▶ Task item:
In the entries below, repeat only the lines between those holding "You are a computer-use" and "the box for", inclusive. Leave pictures out.

▶ Extracted data:
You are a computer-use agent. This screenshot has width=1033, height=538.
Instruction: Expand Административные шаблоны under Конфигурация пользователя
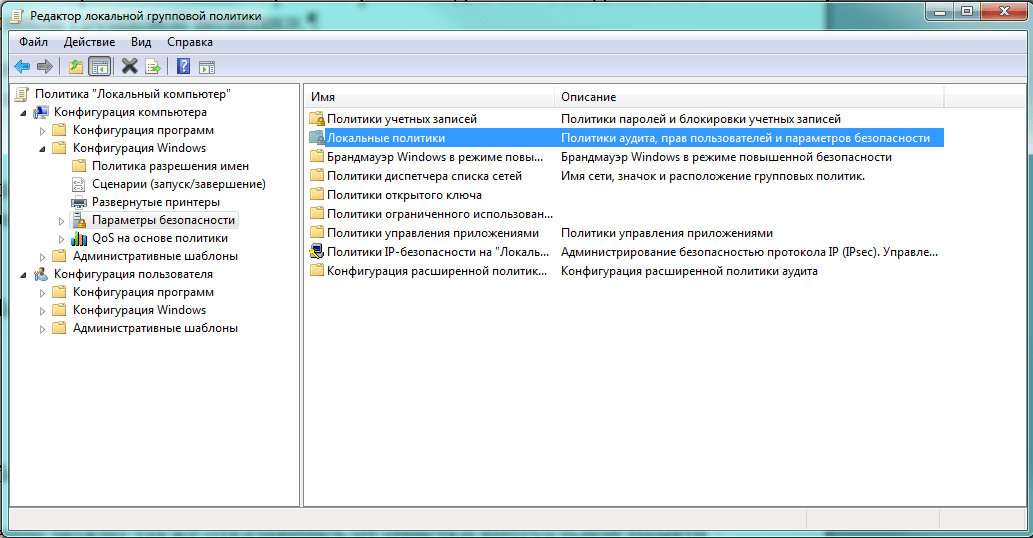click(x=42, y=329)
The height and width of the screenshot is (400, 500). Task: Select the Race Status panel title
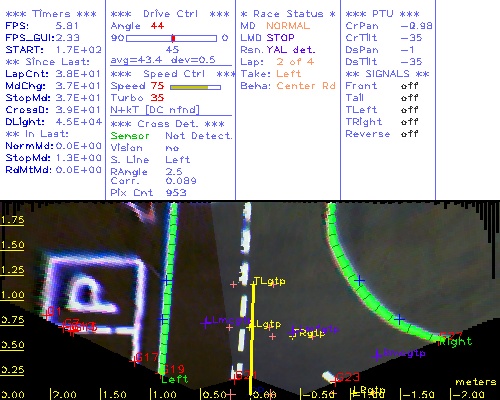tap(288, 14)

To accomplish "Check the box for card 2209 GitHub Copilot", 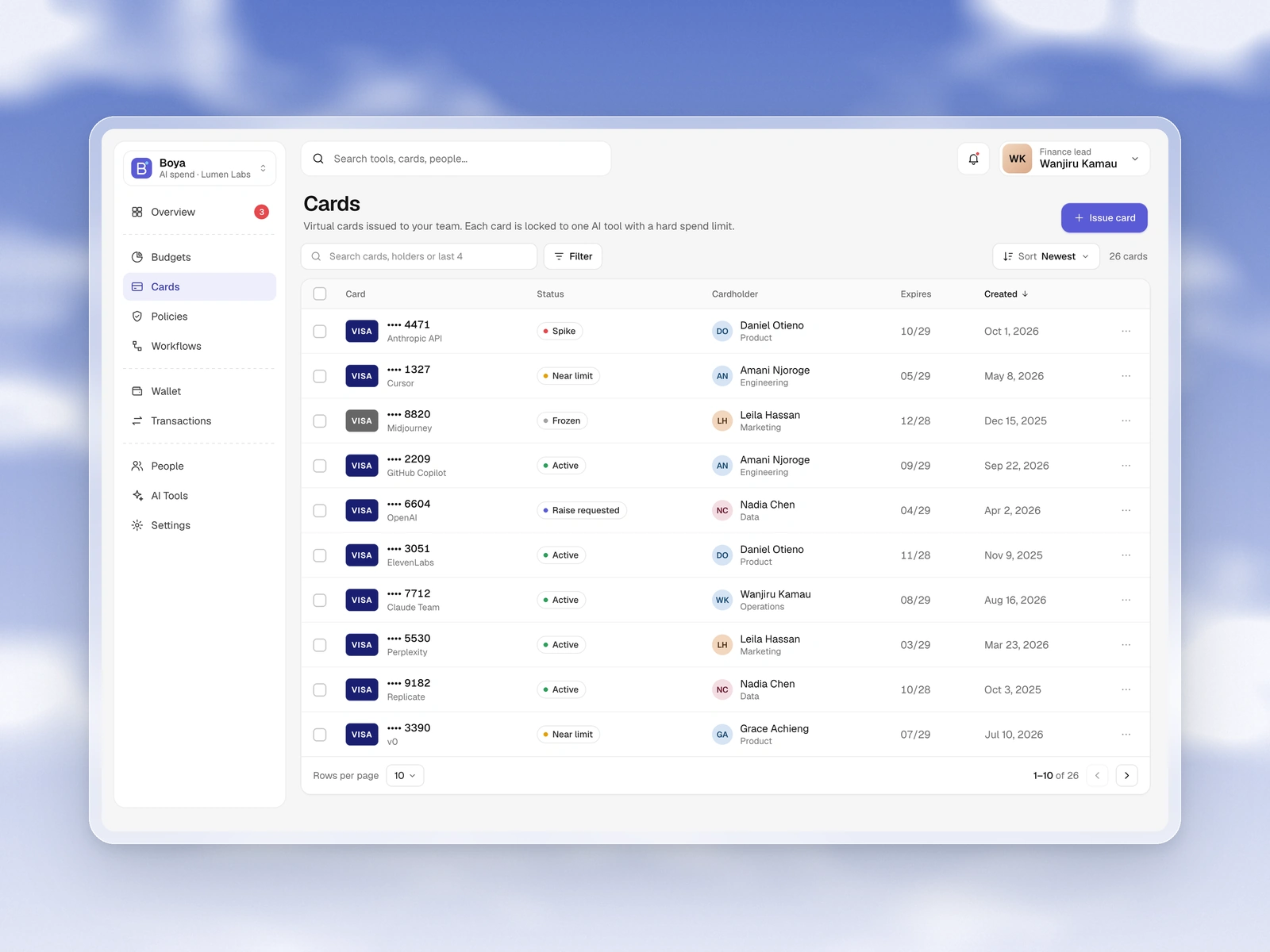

==

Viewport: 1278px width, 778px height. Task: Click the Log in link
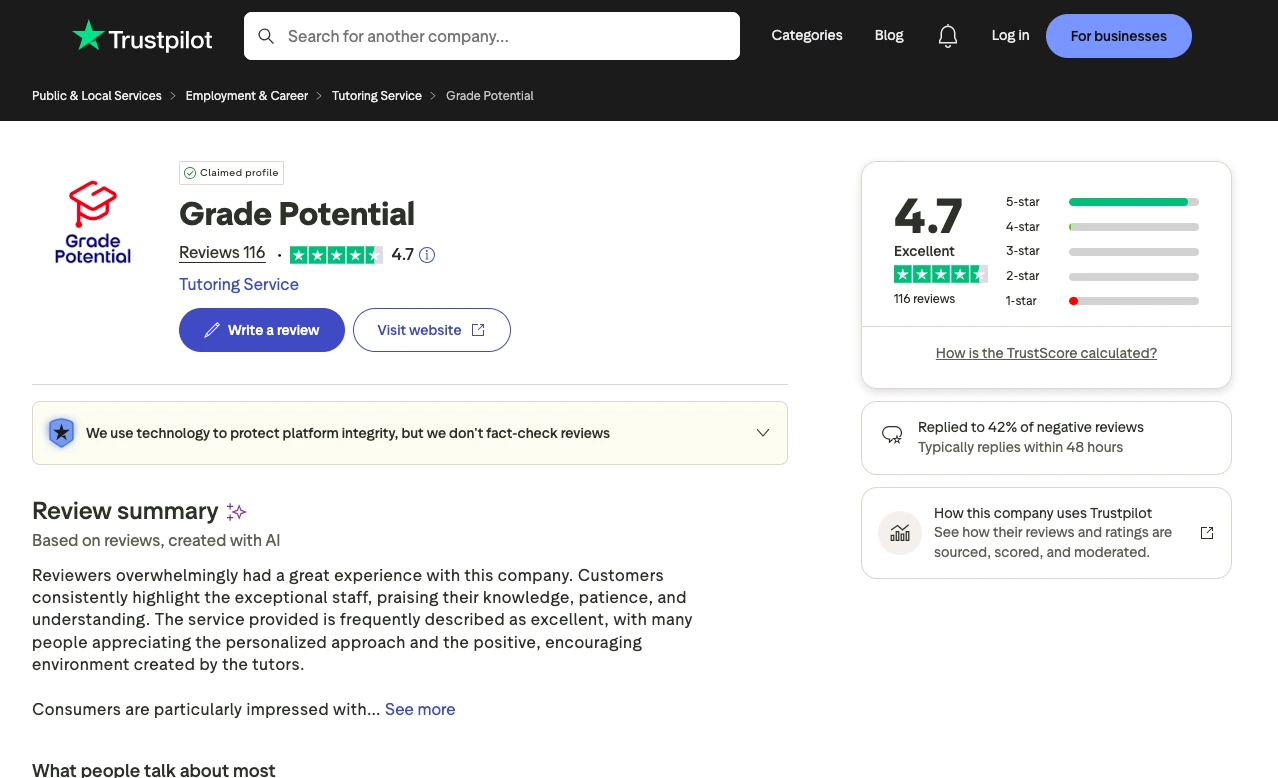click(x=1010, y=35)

▶ Reply to the exercise:
You are a computer-use agent. This screenshot has width=1033, height=538.
Instruction: Expand Административные шаблоны under Конфигурация пользователя
click(x=42, y=329)
The height and width of the screenshot is (400, 500). Task: Select the Race Status panel title
tap(288, 14)

To accomplish "Check the box for card 2209 GitHub Copilot", 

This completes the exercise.